One Green Planet’s Plastic Graphics
One Green Planet has created a series of beautiful graphics displaying the obscene amount of plastic that we use each day. From containers to microbeads to cutlery, we have become a society utterly dependant on plastic and it’s killing our planet. While the best defence against this threat is to simply reduce our plastic usage, there have been some incredible advances in repurposing and recycling the existing plastic in our oceans and landfills.
Algae-Based Water Bottles
Ari Jónsson from Iceland has invented a water bottle that is created from common algae. The key ingredient is agar powder, a jelly-like substance that is derived from algae. While it has been commonly used in cuisine for centuries, its use as a plastic substitute is very novel. Ari Jónsson’s water bottle is entirely biodegradable and will stay solid while it is filled with liquid, but will rapidly decompose once empty. Indeed, one can even eat the bottle when they are finished with it. However, since agar powder is a mild laxative, that approach is not recommended! The entire process of creating the bottle can be found here.
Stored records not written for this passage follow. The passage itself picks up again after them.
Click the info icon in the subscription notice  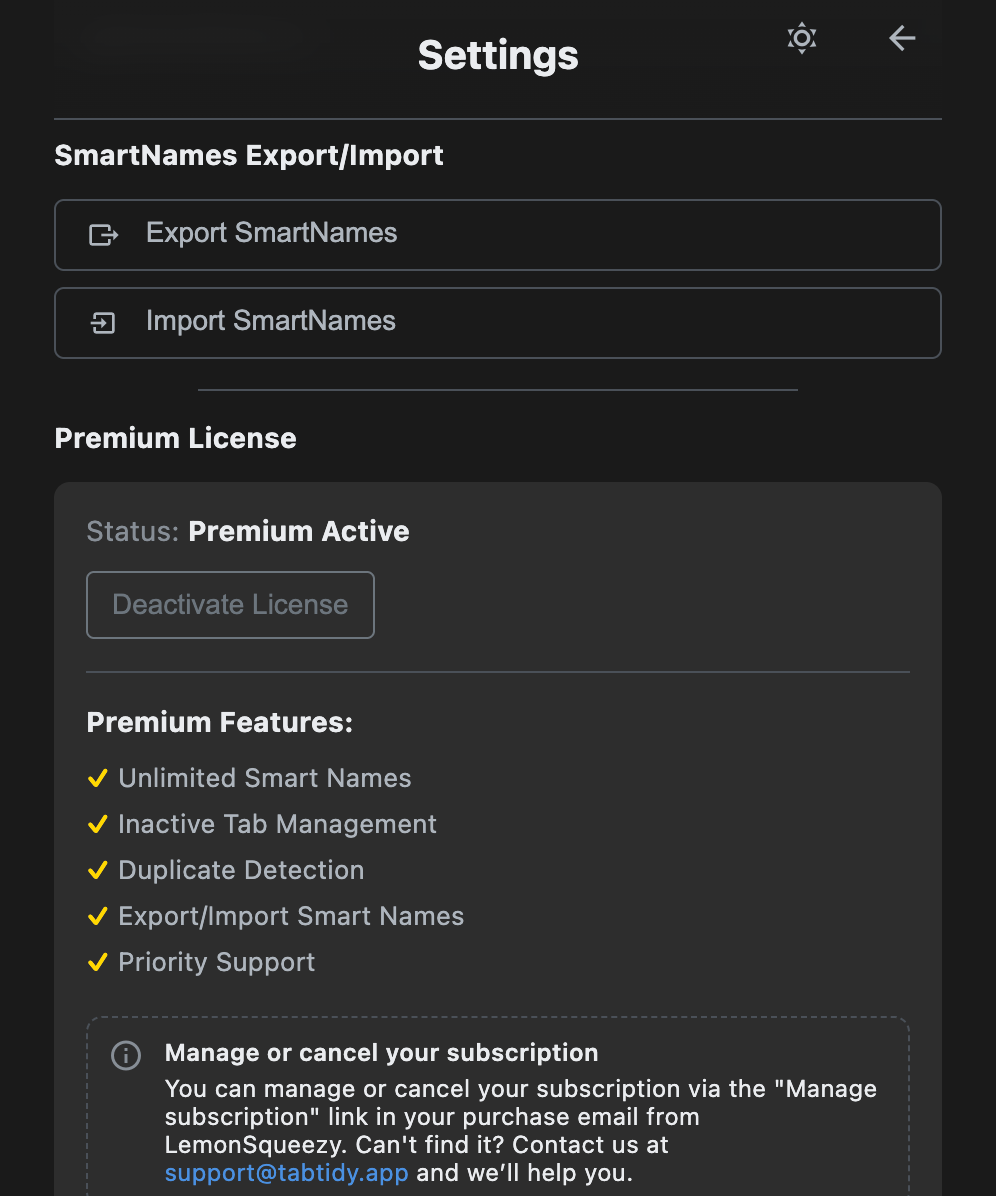(126, 1055)
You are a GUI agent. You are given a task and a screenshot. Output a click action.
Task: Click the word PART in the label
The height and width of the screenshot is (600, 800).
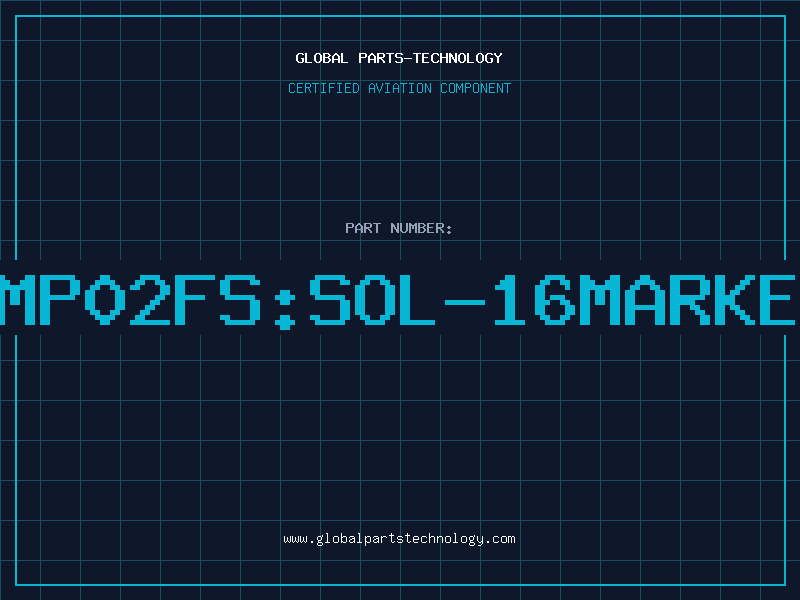363,228
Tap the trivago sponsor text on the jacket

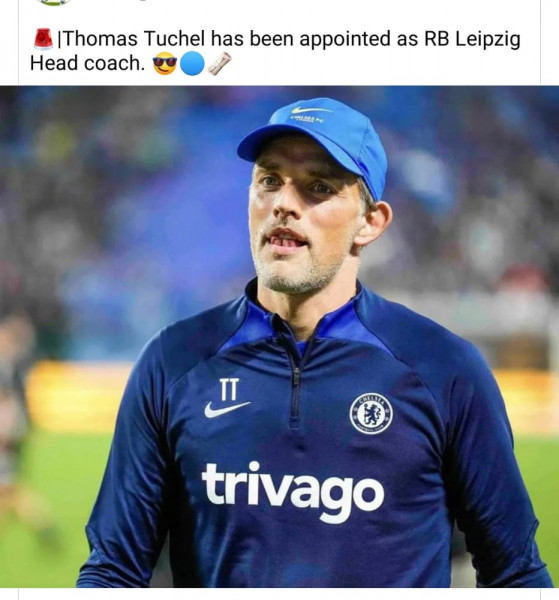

Mealworms that Live Off of Plastic
A fascinating leap forward in our fight against plastic pollution came from Stanford University. Stanford researchers discovered that mealworms (the larval stage of darkling beetles) are capable of digesting Styrofoam and polystyrene. While a small number of other species are known to be able to decompose polystyrene, Styrofoam was previously deemed impervious. The study was led by Wei-Min Wu and is the first of its kind to provide detailed evidence of bacterial degradation of plastic in an animal’s gut.
The mealworms that subsisted on a plastic diet were as healthy as mealworms on ordinary diets, and their waste could be used as soil for crops. The next step, Wei-Min Wu claims, is to find a marine equivalent to help combat the plastic pollution in our oceans.
Biodegradable Beverage Rings
Saltwater Brewery in conjunction with We Believers ad agency have teamed up to create edible, biodegradable beverage rings for their six-packs of beer. While edible, they are not appetizing and the taste resembles cardboard. These beverage rings cleverly utilize what was already freely available to brewers: wheat and barley left over from the brewing process. This way the manufacturing process makes use of all three ‘R’s. The team at Saltwater Brewery is hoping to partner with other microbreweries to streamline the manufacturing process and reduce the cost per six-pack to 10-15¢. This would be competitive with existing plastic versions.
Canadian Students Advance Way of Ridding the Great Lakes of Microbeads
A group of grade 11 and 12 students from Gordon Graydon Memorial Secondary School in Mississauga, Ontario have found a way to filter the ubiquitous “microbeads” from the Great Lakes. Common in an array of products from body washes to toothpastes, the microbeads are too small to be picked up by standard filtration systems. These students developed a system that uses electrical charges to apply a negative charge to tiny plastic pollutants that make it to the final stage of sewage treatment. Then, as the water flows outward, it passes an above-water positively-charged grid that attracts the pollutants before they enter the sea. This is a similar system to existing filters for air and smoke pollution.
The group’s project has been approved by Samsung’s Solve for Tomorrow contest, and vouched for by academic professors. They now say they are ready for real-world testing.